Between Beauty and Darkness
What’s in your head between the beauty and the darkness? Which side do you dwell? I teeter between them. I can see both sides ever so clearly. Every single day I’m right there in the middle helping people go from life to death. There is beauty on both sides. Some can’t see it. My perspective is different since I can see the pain and suffering on the side of the living. When one transitions to the side of death their pain and suffering have ended. Unfortunately, that isn’t always the case since tragedy sometimes steals a beautiful young life. There is no preparation for this type of loss. It’s unfair and leads to much sorrow and sometimes anger. I’m not conditioned for this type of loss. Most people are not.
I carry them with me forever. A piece of them lives on with me.
I’ve come to know so many people. They come from every walk of life. Some are good people. Some where not. It doesn’t matter to me. What matters to me is that someone cares about them. Nobody is perfect. I don’t think anyone should die alone. Make no mistake people will die on their own terms. If they don’t want you there then they will wait until you leave. Don’t feel guilty. They gave you the ultimate gift of love. They knew you so well and how you would feel about watching them take their last breath. They knew that you would never forget that moment and would forever hold on to that pain. They loved you enough to shield you of that pain. Sometimes you aren’t in the right place in life to let go. Don’t ever feel bad that you weren’t there when your person left this world. They know how much you loved them.
Sending Someone Home is Hard
I’ve seen some leave. I’ve held their hands. I’ve cried and told them to let go. I tell them to go to the place that they were happiest in their life. It’s their heaven. I finally accepted the fact that I can’t save everyone. I don’t know if I ever have. I can help people die. I can make them comfortable. I can give them love. Everyone deserves love. It doesn’t matter what wrong they’ve done. It’s not for me to judge. I can’t tell you how many times my voice was the last one they heard. It’s devastating at times but I tell myself it’s for the greater good.

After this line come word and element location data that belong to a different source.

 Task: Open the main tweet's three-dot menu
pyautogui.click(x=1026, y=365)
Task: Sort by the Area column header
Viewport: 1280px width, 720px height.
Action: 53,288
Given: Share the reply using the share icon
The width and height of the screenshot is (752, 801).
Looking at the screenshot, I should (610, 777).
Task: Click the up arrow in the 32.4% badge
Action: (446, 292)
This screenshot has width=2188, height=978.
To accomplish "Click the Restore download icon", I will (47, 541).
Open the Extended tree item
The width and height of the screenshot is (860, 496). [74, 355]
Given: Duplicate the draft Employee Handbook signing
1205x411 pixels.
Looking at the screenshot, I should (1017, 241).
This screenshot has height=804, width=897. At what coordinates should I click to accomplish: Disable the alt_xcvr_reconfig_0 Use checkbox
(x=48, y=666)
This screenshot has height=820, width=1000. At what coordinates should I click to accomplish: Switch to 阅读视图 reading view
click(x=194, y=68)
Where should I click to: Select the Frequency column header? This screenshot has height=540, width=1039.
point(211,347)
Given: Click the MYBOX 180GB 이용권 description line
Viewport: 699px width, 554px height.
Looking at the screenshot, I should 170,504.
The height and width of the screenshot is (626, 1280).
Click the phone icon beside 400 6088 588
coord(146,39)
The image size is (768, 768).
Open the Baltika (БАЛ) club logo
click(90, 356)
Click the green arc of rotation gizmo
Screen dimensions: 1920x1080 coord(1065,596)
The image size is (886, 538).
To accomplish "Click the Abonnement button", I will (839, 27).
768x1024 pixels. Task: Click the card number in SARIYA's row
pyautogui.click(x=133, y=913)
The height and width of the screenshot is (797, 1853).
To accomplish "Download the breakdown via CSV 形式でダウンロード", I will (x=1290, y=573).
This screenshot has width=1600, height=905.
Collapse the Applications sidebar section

I will love you till the end
When they go I try my best to send them off looking their best. They deserve to look good. Everything I do for them is out of love. When it’s time for them to leave I walk along. I help get them into the van. I don’t leave their side until that vehicle drives away. This is the last act of love and respect I can show them. It hasn’t been easy but it’s been worth it. I will never forget them. Any of them. They all had a lesson to teach me. It was never the same thing. Some of them were skills while others were personal growth lessons. I loved them all. I’m grateful for them. They accepted me for who I am. They saw me. They really saw the person I am. This has been a painful decision to make. I will miss my work. It’s become my life. Change is hard. Growth is painful. I will be back soon but this time I will be a nurse.
It’s never goodbye.
I will see you there
I love you all and I know every one of you watch out for me. Someday when I’m old I know they will come back for me. Until we meet again.